On-line version ISSN 2413-3051
Print version ISSN 1021-447X

J. energy South. Afr. vol.25 n.4 Cape Town Nov. 2014

 

Application of multiple regression analysis to forecasting South Africa's electricity demand

 

 

Renee Koen; Jennifer Holloway

Decision Support and Systems Analysis Research Group, Built Environment Unit, CSIR, Pretoria, South Africa

 

 


ABSTRACT

In a developing country such as South Africa, understanding the expected future demand for electricity is very important in various planning contexts. It is specifically important to understand how expected scenarios regarding population or economic growth can be translated into corresponding future electricity usage patterns. This paper discusses a methodology for forecasting long-term electricity demand that was specifically developed for applying to such scenarios. The methodology uses a series of multiple regression models to quantify historical patterns of electricity usage per sector in relation to patterns observed in certain economic and demographic variables, and uses these relationships to derive expected future electricity usage patterns. The methodology has been used successfully to derive forecasts used for strategic planning within a private company as well as to provide forecasts to aid planning in the public sector. This paper discusses the development of the modelling methodology, provides details regarding the extensive data collection and validation processes followed during the model development, and reports on the relevant model fit statistics. The paper also shows that the forecasting methodology has to some extent been able to match the actual patterns, and therefore concludes that the methodology can be used to support planning by translating changes relating to economic and demographic growth, for a range of scenarios, into a corresponding electricity demand.

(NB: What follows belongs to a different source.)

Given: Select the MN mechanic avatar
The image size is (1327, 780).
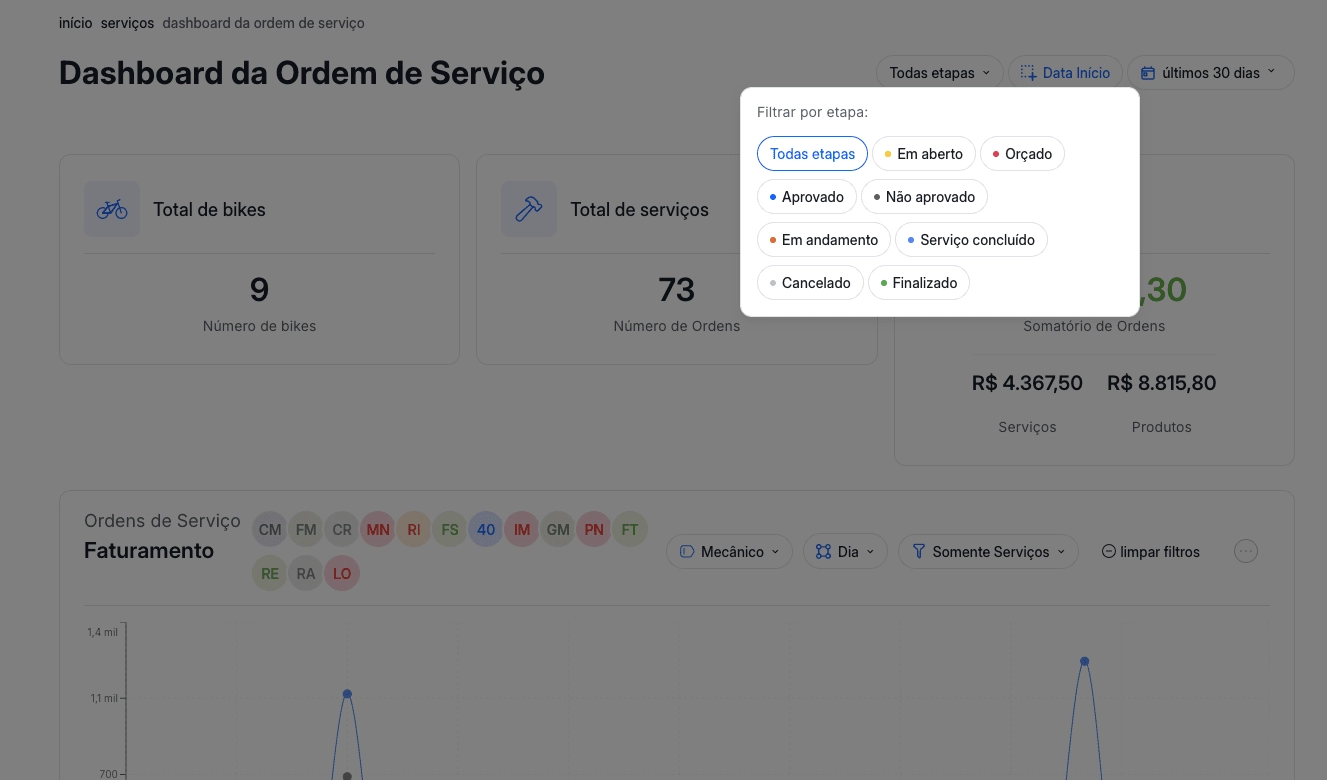Looking at the screenshot, I should pos(378,530).
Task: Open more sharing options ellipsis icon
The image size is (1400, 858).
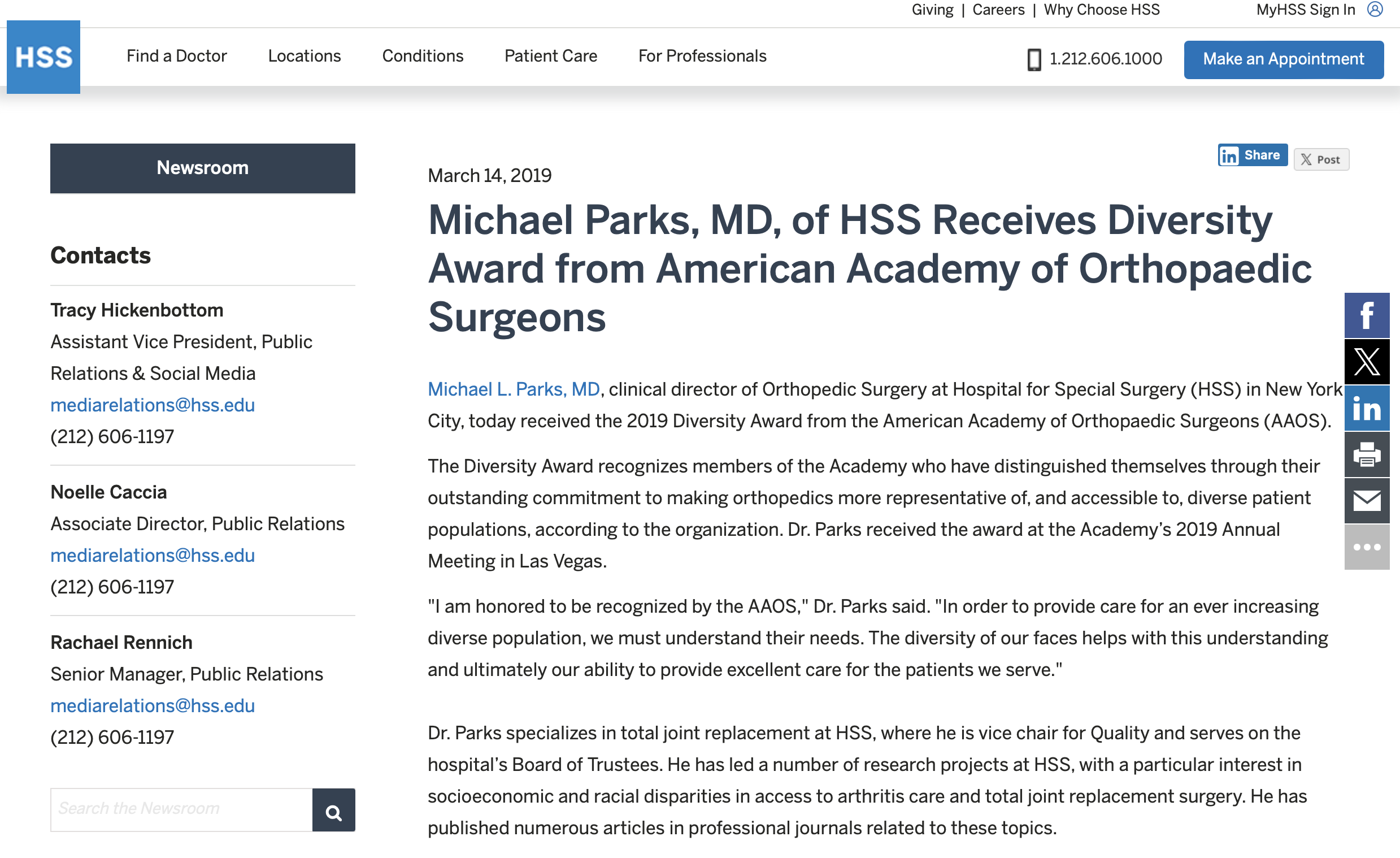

The methodology therefore fills a particular gap within the South African long-term electricity forecasting domain.

Keywords: long-term forecasting, South African electricity demand


 

 

1. Introduction

In a developing country such as South Africa, understanding future patterns of electricity usage is very important in various planning contexts. The future national demand for electricity is an important consideration for electricity providers who need to plan to have sufficient and secure supply of electricity (Imtiaz et al., 2006 and Soontornrangson et al., 2003). Investment in electricity generation capacity, whether using fossil-based or renewable energy sources, is largely motivated through the anticipated long-term need for electricity (Ulutaş, 2005; Doriana; Franssen and Simbeck, 2006). South Africa has a growing population which creates an increasing need for housing and services, as well as a need to expand economic activity both to accommodate new entrants into the labour market and to address current high unemployment levels. Therefore, virtually all types of national and local planning, public or private, requires consideration of the implications on future electricity needs in order to establish whether there is sufficient electricity supply capacity in the country to support future plans.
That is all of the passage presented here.